··· Document extract
Lets go back to the beginning with just the betta tanks: You had two 6.5 tanks that were being used for Bettas and was having an ammonia issue later determined to be from the substrate. When you reduced feeding, changed the substrate and switched to Spring water, you stopped having ammonia issues. You ran out of spring water and then used your tap water which has chloramine in it and you started having ammonia issues again in the betta tank with the one fish. That fish has since died but the tank that held the one Betta is showing no ammonia, nitrite or nitrate.
Am I missing anything?
The only way you are going to reduce the nitrate level in the tank with 100 ppm nitrate is to do water changes with water with no ammonia or chloramine or do a 100% water change and replace all the water with water that has no chloramine or ammonia. Waiting is not going to make the nitrate level go down on it's own unless you have something like live plants using the nitrates. Doing a 100% water change in a tank with no fish will have no effect on the biological filter unless you leave it dry long enough for the materials to dry out. This is why you have the replacement water ready before emptying the tank.
······
### Work order 1
In the betta tank post, what water was used after the spring water ran out?
### Work order 2
Retype the betta tank post between "Lets go back" and "I missing anything?", inclusive.
These entries come from a separate source.
··· Data section
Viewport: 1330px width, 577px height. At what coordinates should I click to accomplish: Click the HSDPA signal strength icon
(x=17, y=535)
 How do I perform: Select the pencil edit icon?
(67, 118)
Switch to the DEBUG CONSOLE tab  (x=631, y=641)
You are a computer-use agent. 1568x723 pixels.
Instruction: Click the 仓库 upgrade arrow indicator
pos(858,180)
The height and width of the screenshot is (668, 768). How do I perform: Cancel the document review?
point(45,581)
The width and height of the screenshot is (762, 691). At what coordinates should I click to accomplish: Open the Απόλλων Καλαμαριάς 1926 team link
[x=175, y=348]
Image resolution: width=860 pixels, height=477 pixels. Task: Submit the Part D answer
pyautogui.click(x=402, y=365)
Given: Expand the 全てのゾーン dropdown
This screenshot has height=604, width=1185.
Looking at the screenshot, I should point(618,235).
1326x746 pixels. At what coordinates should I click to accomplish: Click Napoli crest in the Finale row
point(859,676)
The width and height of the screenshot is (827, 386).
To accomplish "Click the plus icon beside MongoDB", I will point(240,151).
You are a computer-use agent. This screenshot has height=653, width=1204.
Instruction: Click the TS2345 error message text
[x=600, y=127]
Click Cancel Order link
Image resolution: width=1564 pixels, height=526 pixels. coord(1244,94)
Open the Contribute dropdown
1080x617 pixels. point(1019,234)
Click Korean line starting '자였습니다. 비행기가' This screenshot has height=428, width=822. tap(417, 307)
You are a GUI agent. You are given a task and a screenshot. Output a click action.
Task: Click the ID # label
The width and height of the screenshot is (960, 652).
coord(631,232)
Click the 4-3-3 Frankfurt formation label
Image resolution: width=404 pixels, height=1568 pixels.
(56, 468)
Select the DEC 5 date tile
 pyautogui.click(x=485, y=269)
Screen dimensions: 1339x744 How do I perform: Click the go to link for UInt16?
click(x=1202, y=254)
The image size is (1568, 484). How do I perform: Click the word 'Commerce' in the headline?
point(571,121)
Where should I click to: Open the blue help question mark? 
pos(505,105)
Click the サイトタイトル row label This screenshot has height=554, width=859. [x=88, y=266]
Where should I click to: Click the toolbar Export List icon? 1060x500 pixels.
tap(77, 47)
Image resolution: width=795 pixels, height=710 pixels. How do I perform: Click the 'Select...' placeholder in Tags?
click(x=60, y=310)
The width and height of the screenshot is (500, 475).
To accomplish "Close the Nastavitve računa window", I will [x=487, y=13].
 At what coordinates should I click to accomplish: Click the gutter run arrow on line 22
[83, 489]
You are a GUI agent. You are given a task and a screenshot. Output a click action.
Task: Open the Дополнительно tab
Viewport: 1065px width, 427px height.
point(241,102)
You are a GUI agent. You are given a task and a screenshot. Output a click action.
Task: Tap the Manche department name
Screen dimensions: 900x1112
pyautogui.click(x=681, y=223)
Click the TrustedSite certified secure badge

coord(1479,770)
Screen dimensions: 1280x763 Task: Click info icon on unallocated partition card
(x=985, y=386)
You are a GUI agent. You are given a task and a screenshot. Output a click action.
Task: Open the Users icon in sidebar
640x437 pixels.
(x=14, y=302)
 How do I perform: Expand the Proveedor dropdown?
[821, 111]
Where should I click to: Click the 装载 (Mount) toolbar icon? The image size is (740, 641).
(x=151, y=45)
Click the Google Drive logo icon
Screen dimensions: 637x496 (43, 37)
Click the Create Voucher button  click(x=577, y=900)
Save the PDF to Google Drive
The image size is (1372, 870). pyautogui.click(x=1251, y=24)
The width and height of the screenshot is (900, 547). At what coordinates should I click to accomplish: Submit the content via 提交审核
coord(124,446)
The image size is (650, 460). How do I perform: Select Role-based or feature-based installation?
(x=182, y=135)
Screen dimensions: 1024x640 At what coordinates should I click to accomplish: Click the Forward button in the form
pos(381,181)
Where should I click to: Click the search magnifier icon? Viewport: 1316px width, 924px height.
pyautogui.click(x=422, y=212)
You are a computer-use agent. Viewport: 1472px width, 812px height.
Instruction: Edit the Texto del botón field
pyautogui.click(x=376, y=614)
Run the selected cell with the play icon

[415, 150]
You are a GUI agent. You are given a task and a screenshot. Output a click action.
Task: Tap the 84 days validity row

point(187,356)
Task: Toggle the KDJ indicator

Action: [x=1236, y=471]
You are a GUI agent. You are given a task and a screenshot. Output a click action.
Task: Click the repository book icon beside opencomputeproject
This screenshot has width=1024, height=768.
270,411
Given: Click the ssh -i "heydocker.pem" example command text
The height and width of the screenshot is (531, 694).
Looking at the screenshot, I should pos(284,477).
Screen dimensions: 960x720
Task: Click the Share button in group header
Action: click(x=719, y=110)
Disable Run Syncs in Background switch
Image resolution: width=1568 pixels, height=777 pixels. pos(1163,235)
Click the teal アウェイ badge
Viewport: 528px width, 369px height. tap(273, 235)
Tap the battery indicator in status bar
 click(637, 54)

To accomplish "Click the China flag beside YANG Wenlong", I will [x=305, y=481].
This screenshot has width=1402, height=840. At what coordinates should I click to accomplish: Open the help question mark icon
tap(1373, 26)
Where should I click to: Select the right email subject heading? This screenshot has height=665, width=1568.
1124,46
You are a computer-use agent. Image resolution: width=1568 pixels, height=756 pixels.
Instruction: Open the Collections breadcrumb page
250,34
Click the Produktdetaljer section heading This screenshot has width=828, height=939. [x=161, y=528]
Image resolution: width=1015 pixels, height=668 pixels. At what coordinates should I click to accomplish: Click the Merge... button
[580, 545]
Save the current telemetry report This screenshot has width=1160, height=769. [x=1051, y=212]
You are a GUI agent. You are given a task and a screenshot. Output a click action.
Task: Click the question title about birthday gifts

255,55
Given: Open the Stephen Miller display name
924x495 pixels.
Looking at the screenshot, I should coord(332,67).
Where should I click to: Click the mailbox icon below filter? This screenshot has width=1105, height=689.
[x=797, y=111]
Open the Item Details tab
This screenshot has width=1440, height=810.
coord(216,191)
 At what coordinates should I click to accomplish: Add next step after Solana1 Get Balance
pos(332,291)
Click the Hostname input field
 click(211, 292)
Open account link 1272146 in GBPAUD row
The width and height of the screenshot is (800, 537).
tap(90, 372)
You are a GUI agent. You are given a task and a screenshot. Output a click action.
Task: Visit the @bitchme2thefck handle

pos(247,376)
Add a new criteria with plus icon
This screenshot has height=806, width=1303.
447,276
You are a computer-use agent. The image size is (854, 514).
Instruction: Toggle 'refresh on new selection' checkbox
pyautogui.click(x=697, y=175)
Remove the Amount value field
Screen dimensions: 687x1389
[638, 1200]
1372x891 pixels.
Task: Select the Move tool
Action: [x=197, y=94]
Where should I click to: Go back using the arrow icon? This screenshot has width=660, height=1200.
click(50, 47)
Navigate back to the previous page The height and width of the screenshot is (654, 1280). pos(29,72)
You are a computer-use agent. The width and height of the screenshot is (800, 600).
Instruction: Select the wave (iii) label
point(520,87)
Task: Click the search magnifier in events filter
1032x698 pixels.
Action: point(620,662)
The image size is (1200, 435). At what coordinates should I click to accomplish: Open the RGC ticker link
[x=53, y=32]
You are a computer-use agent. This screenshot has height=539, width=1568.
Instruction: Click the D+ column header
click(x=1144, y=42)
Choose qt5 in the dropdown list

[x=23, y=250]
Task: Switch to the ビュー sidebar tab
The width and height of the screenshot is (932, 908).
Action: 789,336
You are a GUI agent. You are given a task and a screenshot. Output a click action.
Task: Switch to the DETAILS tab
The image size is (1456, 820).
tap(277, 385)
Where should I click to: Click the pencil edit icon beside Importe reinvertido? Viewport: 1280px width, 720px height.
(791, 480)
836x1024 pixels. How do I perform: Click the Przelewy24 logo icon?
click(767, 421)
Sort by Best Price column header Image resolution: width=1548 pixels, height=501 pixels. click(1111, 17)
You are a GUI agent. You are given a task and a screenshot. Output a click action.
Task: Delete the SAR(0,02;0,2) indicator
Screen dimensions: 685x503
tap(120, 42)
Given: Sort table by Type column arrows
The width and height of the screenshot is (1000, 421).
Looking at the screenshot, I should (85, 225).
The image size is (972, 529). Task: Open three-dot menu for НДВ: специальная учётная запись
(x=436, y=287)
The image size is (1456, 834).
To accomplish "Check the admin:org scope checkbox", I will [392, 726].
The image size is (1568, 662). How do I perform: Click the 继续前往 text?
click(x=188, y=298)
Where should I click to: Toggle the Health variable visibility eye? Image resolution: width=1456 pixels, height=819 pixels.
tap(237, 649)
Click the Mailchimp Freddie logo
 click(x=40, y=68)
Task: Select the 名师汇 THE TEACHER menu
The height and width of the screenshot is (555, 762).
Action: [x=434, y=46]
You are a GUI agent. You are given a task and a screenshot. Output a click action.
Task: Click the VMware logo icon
······
### Expected output 1
Tap water, which has chloramine in it.

### Expected output 2
Lets go back to the beginning with just the betta tanks: You had two 6.5 tanks that were being used for Bettas and was having an ammonia issue later determined to be from the substrate. When you reduced feeding, changed the substrate and switched to Spring water, you stopped having ammonia issues. You ran out of spring water and then used your tap water which has chloramine in it and you started having ammonia issues again in the betta tank with the one fish. That fish has since died but the tank that held the one Betta is showing no ammonia, nitrite or nitrate.
Am I missing anything?